**DIRECTIONS**
Copy out each of the following entries word for word, without changing anything.

**EXERCISE DATA**
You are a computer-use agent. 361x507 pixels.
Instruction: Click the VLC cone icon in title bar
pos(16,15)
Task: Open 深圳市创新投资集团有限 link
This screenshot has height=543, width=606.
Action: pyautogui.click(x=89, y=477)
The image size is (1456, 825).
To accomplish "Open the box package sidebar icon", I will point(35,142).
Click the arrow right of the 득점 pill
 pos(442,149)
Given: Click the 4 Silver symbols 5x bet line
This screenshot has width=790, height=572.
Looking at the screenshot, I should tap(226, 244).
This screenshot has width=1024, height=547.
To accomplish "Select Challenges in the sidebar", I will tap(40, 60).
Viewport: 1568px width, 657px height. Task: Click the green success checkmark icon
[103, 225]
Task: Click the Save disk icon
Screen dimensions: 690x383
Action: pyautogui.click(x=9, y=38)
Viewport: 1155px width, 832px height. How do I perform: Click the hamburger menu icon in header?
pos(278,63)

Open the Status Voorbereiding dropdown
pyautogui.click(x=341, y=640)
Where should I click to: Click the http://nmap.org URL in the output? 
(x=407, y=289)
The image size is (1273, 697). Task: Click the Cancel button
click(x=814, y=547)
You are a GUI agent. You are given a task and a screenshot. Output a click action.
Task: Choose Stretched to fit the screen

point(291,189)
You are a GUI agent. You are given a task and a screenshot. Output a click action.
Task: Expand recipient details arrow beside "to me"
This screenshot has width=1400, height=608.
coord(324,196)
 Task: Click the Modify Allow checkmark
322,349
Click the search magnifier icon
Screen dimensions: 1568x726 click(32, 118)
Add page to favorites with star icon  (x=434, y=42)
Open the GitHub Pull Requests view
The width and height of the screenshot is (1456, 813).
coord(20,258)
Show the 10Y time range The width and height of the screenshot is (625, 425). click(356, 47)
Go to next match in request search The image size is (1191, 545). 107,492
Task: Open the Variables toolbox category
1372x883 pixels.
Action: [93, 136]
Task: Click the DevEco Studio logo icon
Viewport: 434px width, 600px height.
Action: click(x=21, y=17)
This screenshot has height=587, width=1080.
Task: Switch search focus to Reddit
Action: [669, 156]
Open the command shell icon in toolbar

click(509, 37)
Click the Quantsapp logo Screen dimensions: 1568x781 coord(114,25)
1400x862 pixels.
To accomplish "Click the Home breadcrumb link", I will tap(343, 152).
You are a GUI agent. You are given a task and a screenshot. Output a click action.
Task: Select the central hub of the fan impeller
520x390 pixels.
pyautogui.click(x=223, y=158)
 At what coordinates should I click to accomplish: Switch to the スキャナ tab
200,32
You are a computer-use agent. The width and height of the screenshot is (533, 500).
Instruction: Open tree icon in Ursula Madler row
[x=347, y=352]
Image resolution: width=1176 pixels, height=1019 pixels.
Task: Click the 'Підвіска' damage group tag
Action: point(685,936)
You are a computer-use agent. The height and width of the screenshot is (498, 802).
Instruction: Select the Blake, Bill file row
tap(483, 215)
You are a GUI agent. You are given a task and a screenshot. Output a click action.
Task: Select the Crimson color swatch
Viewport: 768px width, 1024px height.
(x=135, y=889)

**TASK ANSWER**
You are a computer-use agent. 361x507 pixels.
Instruction: Click the VLC cone icon in title bar
pos(16,15)
Task: Open 深圳市创新投资集团有限 link
This screenshot has height=543, width=606.
Action: pyautogui.click(x=89, y=477)
The image size is (1456, 825).
To accomplish "Open the box package sidebar icon", I will point(35,142).
Click the arrow right of the 득점 pill
 pos(442,149)
Given: Click the 4 Silver symbols 5x bet line
This screenshot has width=790, height=572.
Looking at the screenshot, I should tap(226, 244).
This screenshot has width=1024, height=547.
To accomplish "Select Challenges in the sidebar", I will tap(40, 60).
Viewport: 1568px width, 657px height. Task: Click the green success checkmark icon
[103, 225]
Task: Click the Save disk icon
Screen dimensions: 690x383
Action: pyautogui.click(x=9, y=38)
Viewport: 1155px width, 832px height. How do I perform: Click the hamburger menu icon in header?
pos(278,63)

Open the Status Voorbereiding dropdown
pyautogui.click(x=341, y=640)
Where should I click to: Click the http://nmap.org URL in the output? 
(x=407, y=289)
The image size is (1273, 697). Task: Click the Cancel button
click(x=814, y=547)
You are a GUI agent. You are given a task and a screenshot. Output a click action.
Task: Choose Stretched to fit the screen

point(291,189)
You are a GUI agent. You are given a task and a screenshot. Output a click action.
Task: Expand recipient details arrow beside "to me"
This screenshot has width=1400, height=608.
coord(324,196)
 Task: Click the Modify Allow checkmark
322,349
Click the search magnifier icon
Screen dimensions: 1568x726 click(32, 118)
Add page to favorites with star icon  (x=434, y=42)
Open the GitHub Pull Requests view
The width and height of the screenshot is (1456, 813).
coord(20,258)
Show the 10Y time range The width and height of the screenshot is (625, 425). click(356, 47)
Go to next match in request search The image size is (1191, 545). 107,492
Task: Open the Variables toolbox category
1372x883 pixels.
Action: [93, 136]
Task: Click the DevEco Studio logo icon
Viewport: 434px width, 600px height.
Action: click(x=21, y=17)
This screenshot has height=587, width=1080.
Task: Switch search focus to Reddit
Action: [669, 156]
Open the command shell icon in toolbar

click(509, 37)
Click the Quantsapp logo Screen dimensions: 1568x781 coord(114,25)
1400x862 pixels.
To accomplish "Click the Home breadcrumb link", I will tap(343, 152).
You are a GUI agent. You are given a task and a screenshot. Output a click action.
Task: Select the central hub of the fan impeller
520x390 pixels.
pyautogui.click(x=223, y=158)
 At what coordinates should I click to accomplish: Switch to the スキャナ tab
200,32
You are a computer-use agent. The width and height of the screenshot is (533, 500).
Instruction: Open tree icon in Ursula Madler row
[x=347, y=352]
Image resolution: width=1176 pixels, height=1019 pixels.
Task: Click the 'Підвіска' damage group tag
Action: point(685,936)
You are a computer-use agent. The height and width of the screenshot is (498, 802).
Instruction: Select the Blake, Bill file row
tap(483, 215)
You are a GUI agent. You are given a task and a screenshot. Output a click action.
Task: Select the Crimson color swatch
Viewport: 768px width, 1024px height.
(x=135, y=889)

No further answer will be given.